Bientôt, l’Aéropostale réussit à organiser des vols de nuit entre Toulouse et Buenos-Aires. C’est le triomphe. Triomphe éphémère s’il en est…
La chute
Marcel Bouilloux-Lafont s’est beaucoup endetté pour développer La Ligne et sa fortune a aussi souffert du krach de Wall Street. Plus grave, il doit faire face à la concurrence de la Lufthansa allemande sur les liaisons avec l’Amérique du Sud et, plus grave encore, aux pressions «amicales» de l’administration française en faveur d’un rapprochement franco-allemand, diplomatie oblige.
L’entrepreneur se scandalise de cette idée qui reviendrait à céder à ses rivaux allemands le fruit de ses efforts et des sacrifices de ses pilotes. Mais il n’aura pas le dernier mot. En février 1932, il est accusé, ainsi que son fils, de malversations. Déstabilisé, il doit lâcher l’Aéropostale. Celle-ci est mise en liquidation judiciaire le 31 mars 1931.
Bernard Marck (Histoire de l’aviation, Flammarion, 2001) raconte comment cette cabale aurait été montée de toutes pièces par un faussaire, Serge Colin, rétribué par le ministère français de l’Intérieur.
Le 30 août 1933 naît la compagnie Air France suite au regroupement de diverses compagnies dont l’Aéropostale. D’emblée, celle-ci abandonne à ses concurrents américains et allemands la plupart des lignes sud-américaines créées par Bouilloux-Lafont et n’en conserve que le tronçon principal. C’est la fin d’une légende.

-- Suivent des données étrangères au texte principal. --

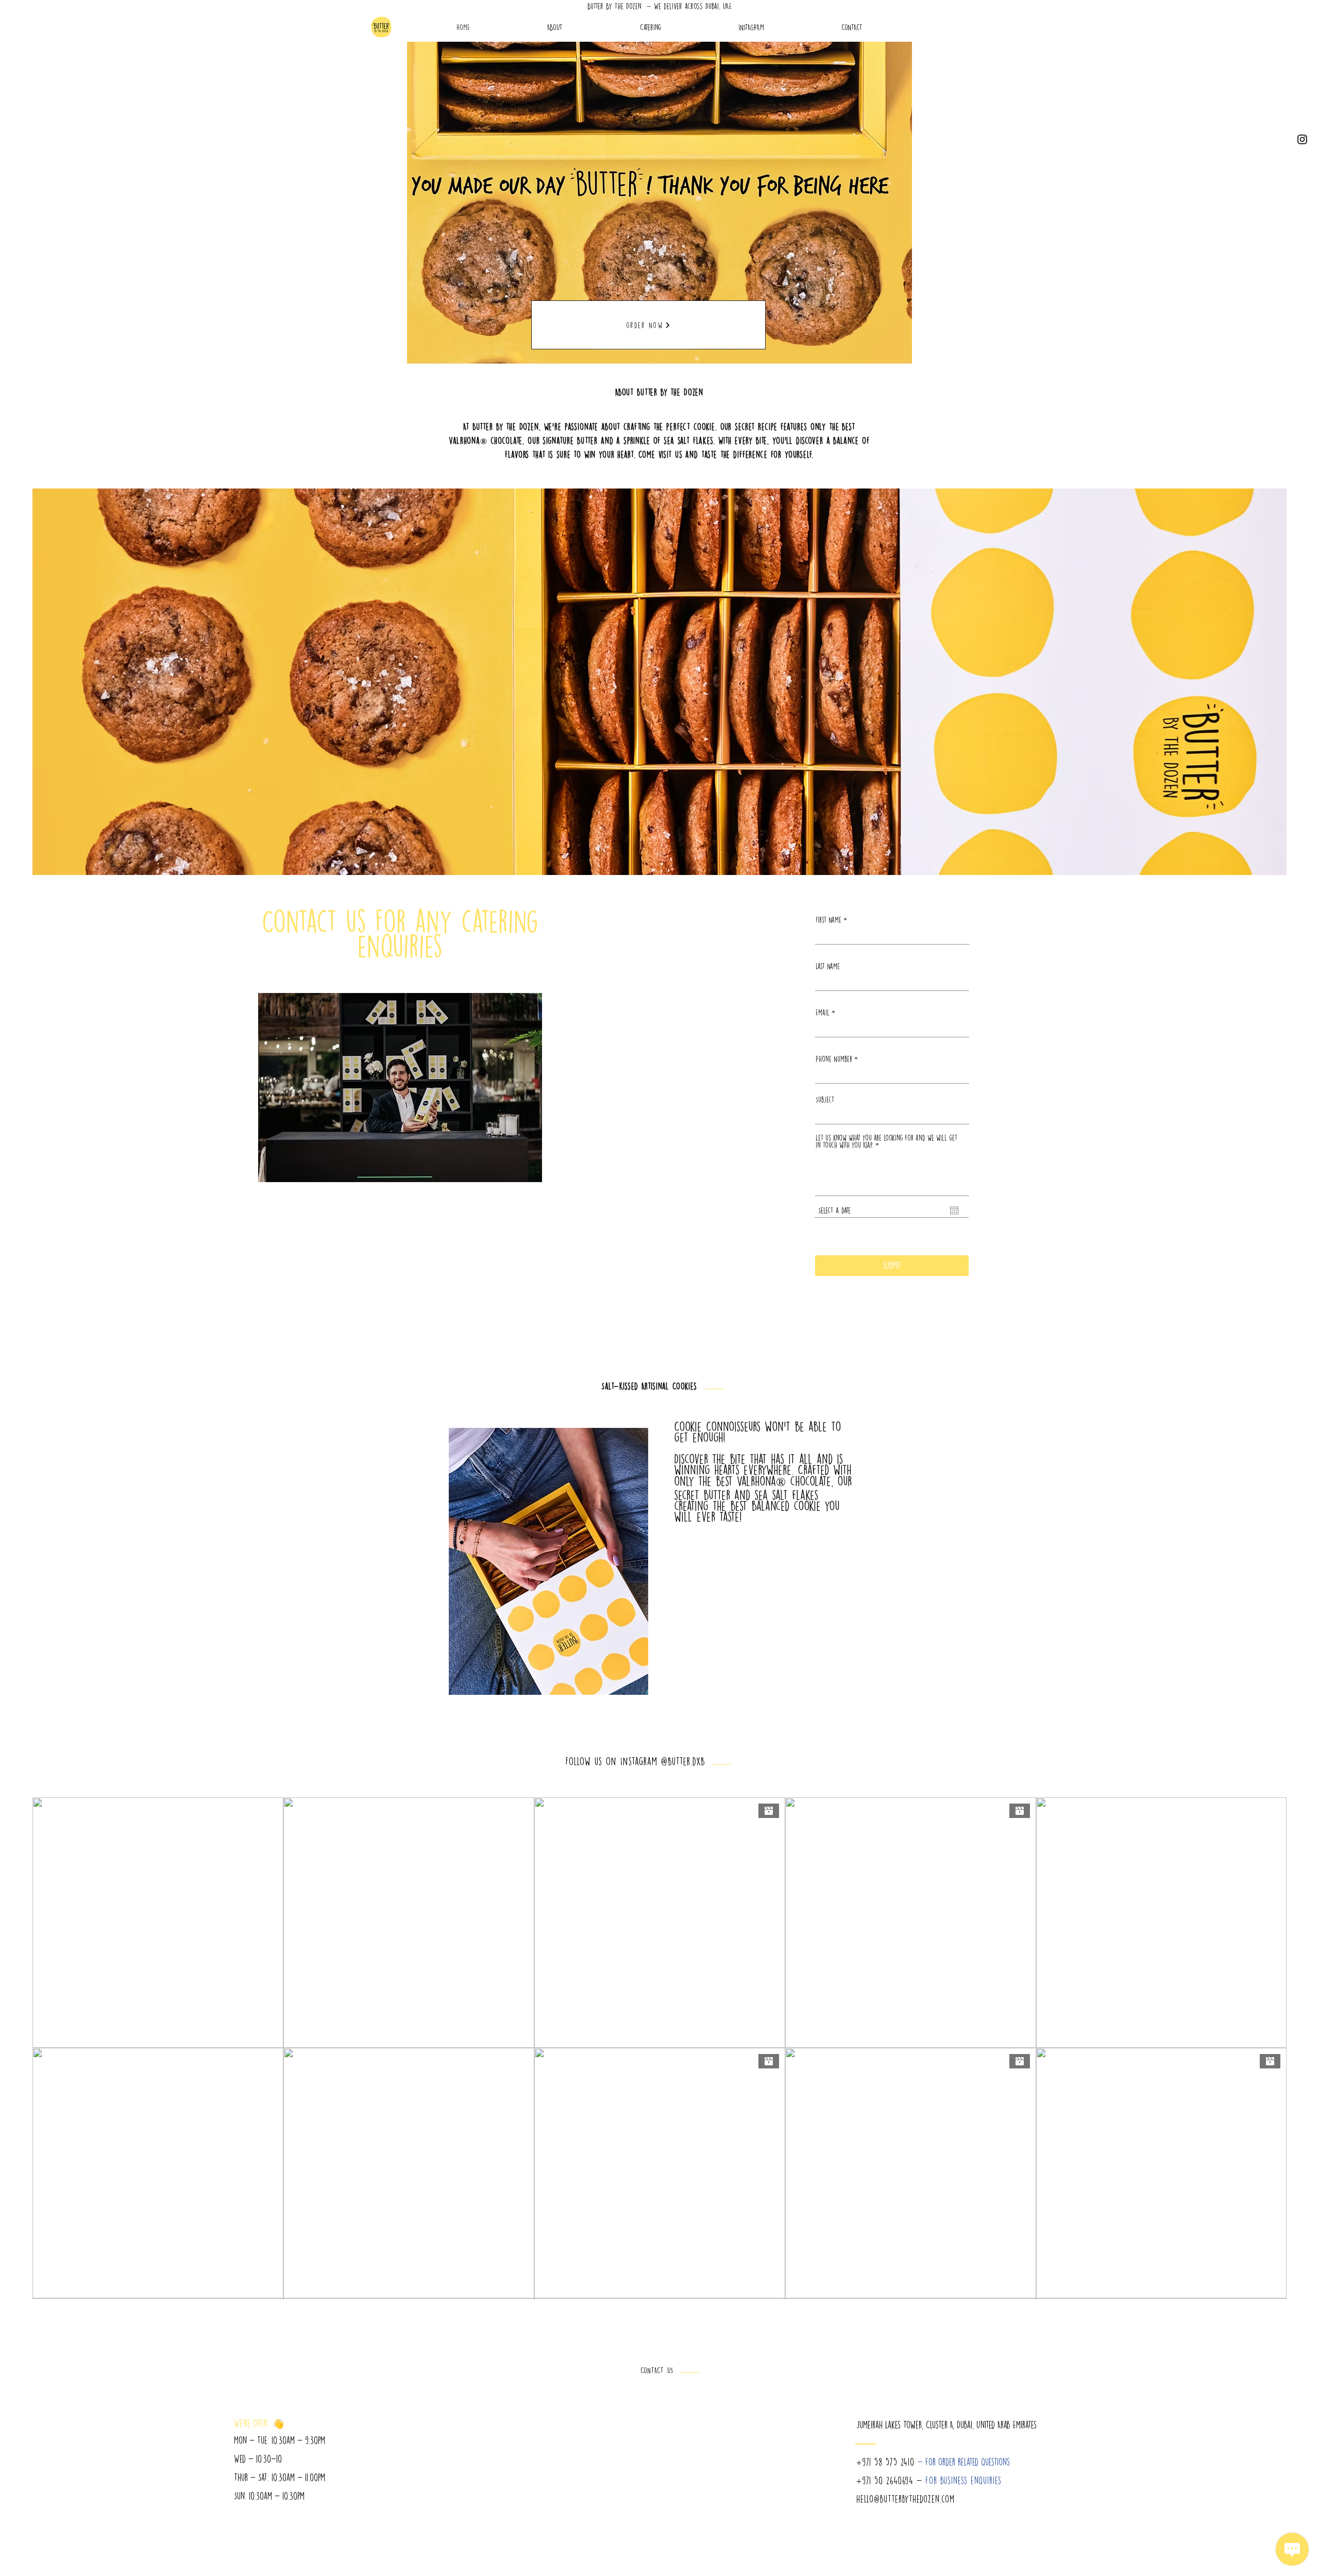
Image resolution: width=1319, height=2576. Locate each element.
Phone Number (834, 1059)
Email (823, 1012)
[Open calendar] (954, 1210)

Côté construction aéronautique, les usines Latécoère vont poursuivre leur activité jusqu’à nos jours en se spécialisant dans la conception de sous-ensembles. Quant à la conception d’avions, elle va prendre un nouvel élan à Toulouse dans les années 1960 (Caravelle, Concorde, Airbus) et, pour l’occasion, on va relever le nom de l’Aéropostale, transformé en Aérospatiale.
Bibliographie
On peut lire la biographie complète d’Emmanuel Chadeau : Mermoz (Perrin, 2000).